To do:
Please repeat every line of the material below without changing anything.

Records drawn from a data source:
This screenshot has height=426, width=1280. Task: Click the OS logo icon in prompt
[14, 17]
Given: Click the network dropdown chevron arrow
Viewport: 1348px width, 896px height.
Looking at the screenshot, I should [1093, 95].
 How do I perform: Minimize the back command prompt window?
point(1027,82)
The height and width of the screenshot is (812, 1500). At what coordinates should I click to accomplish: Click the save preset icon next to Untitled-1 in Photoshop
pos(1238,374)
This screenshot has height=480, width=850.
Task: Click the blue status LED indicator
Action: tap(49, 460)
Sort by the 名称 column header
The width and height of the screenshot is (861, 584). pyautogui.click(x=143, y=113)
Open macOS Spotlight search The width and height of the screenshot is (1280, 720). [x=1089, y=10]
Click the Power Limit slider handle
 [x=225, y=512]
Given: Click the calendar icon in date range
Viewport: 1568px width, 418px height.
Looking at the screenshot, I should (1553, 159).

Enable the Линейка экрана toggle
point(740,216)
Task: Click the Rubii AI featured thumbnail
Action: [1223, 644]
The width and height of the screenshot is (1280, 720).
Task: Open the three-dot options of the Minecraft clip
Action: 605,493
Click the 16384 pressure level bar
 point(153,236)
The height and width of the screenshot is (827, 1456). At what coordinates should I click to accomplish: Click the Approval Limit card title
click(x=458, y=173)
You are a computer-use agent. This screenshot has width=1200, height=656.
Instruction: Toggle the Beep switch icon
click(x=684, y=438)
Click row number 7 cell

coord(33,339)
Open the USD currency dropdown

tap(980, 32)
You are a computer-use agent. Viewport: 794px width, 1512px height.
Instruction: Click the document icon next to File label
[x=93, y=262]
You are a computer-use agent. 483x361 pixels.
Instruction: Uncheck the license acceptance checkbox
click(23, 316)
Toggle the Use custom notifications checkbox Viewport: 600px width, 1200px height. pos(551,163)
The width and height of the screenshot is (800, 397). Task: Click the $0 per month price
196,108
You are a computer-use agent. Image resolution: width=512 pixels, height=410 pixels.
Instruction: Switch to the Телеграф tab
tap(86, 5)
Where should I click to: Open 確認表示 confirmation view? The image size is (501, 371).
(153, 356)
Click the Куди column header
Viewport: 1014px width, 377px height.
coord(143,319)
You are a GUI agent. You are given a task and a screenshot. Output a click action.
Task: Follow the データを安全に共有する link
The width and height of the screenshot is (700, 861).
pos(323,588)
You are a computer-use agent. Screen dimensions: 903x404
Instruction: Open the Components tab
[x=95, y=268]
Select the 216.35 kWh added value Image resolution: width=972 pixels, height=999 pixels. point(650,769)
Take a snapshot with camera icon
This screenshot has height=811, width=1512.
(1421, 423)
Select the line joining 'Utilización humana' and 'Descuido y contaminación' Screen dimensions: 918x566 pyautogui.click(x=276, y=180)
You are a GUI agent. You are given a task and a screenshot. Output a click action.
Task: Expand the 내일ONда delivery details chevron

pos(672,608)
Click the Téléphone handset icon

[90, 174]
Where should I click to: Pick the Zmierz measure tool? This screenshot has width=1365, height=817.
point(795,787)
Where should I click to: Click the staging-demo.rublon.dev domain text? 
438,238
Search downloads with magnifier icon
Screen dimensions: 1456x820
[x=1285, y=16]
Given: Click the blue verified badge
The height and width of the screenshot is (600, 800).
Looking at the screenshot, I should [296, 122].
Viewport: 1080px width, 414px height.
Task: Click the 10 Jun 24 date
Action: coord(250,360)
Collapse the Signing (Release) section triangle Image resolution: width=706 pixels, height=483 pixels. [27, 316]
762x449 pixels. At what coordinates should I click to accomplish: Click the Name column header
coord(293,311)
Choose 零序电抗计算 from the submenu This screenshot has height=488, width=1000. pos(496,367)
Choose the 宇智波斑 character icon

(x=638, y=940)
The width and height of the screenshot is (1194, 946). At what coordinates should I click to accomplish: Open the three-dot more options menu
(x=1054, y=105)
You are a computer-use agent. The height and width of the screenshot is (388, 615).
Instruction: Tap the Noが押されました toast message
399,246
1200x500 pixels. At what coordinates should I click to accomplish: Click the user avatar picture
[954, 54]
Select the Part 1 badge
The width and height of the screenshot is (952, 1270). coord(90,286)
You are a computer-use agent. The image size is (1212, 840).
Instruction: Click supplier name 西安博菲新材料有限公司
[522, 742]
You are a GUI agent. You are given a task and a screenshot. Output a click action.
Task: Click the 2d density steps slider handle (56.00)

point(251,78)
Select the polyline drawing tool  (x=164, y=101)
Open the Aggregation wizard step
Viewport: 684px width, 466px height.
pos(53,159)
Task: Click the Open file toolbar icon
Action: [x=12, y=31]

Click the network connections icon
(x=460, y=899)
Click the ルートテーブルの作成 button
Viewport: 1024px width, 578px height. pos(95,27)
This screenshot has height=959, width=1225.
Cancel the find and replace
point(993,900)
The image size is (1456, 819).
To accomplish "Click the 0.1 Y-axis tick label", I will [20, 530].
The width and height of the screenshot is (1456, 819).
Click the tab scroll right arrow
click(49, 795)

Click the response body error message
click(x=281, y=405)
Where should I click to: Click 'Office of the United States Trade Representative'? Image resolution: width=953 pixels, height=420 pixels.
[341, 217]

Output for this task:
This screenshot has height=426, width=1280. Task: Click the OS logo icon in prompt
[14, 17]
Given: Click the network dropdown chevron arrow
Viewport: 1348px width, 896px height.
Looking at the screenshot, I should [1093, 95].
 How do I perform: Minimize the back command prompt window?
point(1027,82)
The height and width of the screenshot is (812, 1500). At what coordinates should I click to accomplish: Click the save preset icon next to Untitled-1 in Photoshop
pos(1238,374)
This screenshot has height=480, width=850.
Task: Click the blue status LED indicator
Action: tap(49, 460)
Sort by the 名称 column header
The width and height of the screenshot is (861, 584). pyautogui.click(x=143, y=113)
Open macOS Spotlight search The width and height of the screenshot is (1280, 720). [x=1089, y=10]
Click the Power Limit slider handle
 [x=225, y=512]
Given: Click the calendar icon in date range
Viewport: 1568px width, 418px height.
Looking at the screenshot, I should (1553, 159).

Enable the Линейка экрана toggle
point(740,216)
Task: Click the Rubii AI featured thumbnail
Action: [1223, 644]
The width and height of the screenshot is (1280, 720).
Task: Open the three-dot options of the Minecraft clip
Action: 605,493
Click the 16384 pressure level bar
 point(153,236)
The height and width of the screenshot is (827, 1456). At what coordinates should I click to accomplish: Click the Approval Limit card title
click(x=458, y=173)
You are a computer-use agent. This screenshot has width=1200, height=656.
Instruction: Toggle the Beep switch icon
click(x=684, y=438)
Click row number 7 cell

coord(33,339)
Open the USD currency dropdown

tap(980, 32)
You are a computer-use agent. Viewport: 794px width, 1512px height.
Instruction: Click the document icon next to File label
[x=93, y=262]
You are a computer-use agent. 483x361 pixels.
Instruction: Uncheck the license acceptance checkbox
click(23, 316)
Toggle the Use custom notifications checkbox Viewport: 600px width, 1200px height. pos(551,163)
The width and height of the screenshot is (800, 397). Task: Click the $0 per month price
196,108
You are a computer-use agent. Image resolution: width=512 pixels, height=410 pixels.
Instruction: Switch to the Телеграф tab
tap(86, 5)
Where should I click to: Open 確認表示 confirmation view? The image size is (501, 371).
(153, 356)
Click the Куди column header
Viewport: 1014px width, 377px height.
coord(143,319)
You are a GUI agent. You are given a task and a screenshot. Output a click action.
Task: Follow the データを安全に共有する link
The width and height of the screenshot is (700, 861).
pos(323,588)
You are a computer-use agent. Screen dimensions: 903x404
Instruction: Open the Components tab
[x=95, y=268]
Select the 216.35 kWh added value Image resolution: width=972 pixels, height=999 pixels. point(650,769)
Take a snapshot with camera icon
This screenshot has height=811, width=1512.
(1421, 423)
Select the line joining 'Utilización humana' and 'Descuido y contaminación' Screen dimensions: 918x566 pyautogui.click(x=276, y=180)
You are a GUI agent. You are given a task and a screenshot. Output a click action.
Task: Expand the 내일ONда delivery details chevron

pos(672,608)
Click the Téléphone handset icon

[90, 174]
Where should I click to: Pick the Zmierz measure tool? This screenshot has width=1365, height=817.
point(795,787)
Where should I click to: Click the staging-demo.rublon.dev domain text? 
438,238
Search downloads with magnifier icon
Screen dimensions: 1456x820
[x=1285, y=16]
Given: Click the blue verified badge
The height and width of the screenshot is (600, 800).
Looking at the screenshot, I should [296, 122].
Viewport: 1080px width, 414px height.
Task: Click the 10 Jun 24 date
Action: coord(250,360)
Collapse the Signing (Release) section triangle Image resolution: width=706 pixels, height=483 pixels. [27, 316]
762x449 pixels. At what coordinates should I click to accomplish: Click the Name column header
coord(293,311)
Choose 零序电抗计算 from the submenu This screenshot has height=488, width=1000. pos(496,367)
Choose the 宇智波斑 character icon

(x=638, y=940)
The width and height of the screenshot is (1194, 946). At what coordinates should I click to accomplish: Open the three-dot more options menu
(x=1054, y=105)
You are a computer-use agent. The height and width of the screenshot is (388, 615).
Instruction: Tap the Noが押されました toast message
399,246
1200x500 pixels. At what coordinates should I click to accomplish: Click the user avatar picture
[954, 54]
Select the Part 1 badge
The width and height of the screenshot is (952, 1270). coord(90,286)
You are a computer-use agent. The image size is (1212, 840).
Instruction: Click supplier name 西安博菲新材料有限公司
[522, 742]
You are a GUI agent. You are given a task and a screenshot. Output a click action.
Task: Click the 2d density steps slider handle (56.00)

point(251,78)
Select the polyline drawing tool  (x=164, y=101)
Open the Aggregation wizard step
Viewport: 684px width, 466px height.
pos(53,159)
Task: Click the Open file toolbar icon
Action: [x=12, y=31]

Click the network connections icon
(x=460, y=899)
Click the ルートテーブルの作成 button
Viewport: 1024px width, 578px height. pos(95,27)
This screenshot has height=959, width=1225.
Cancel the find and replace
point(993,900)
The image size is (1456, 819).
To accomplish "Click the 0.1 Y-axis tick label", I will [20, 530].
The width and height of the screenshot is (1456, 819).
Click the tab scroll right arrow
click(49, 795)

Click the response body error message
click(x=281, y=405)
Where should I click to: Click 'Office of the United States Trade Representative'? Image resolution: width=953 pixels, height=420 pixels.
[341, 217]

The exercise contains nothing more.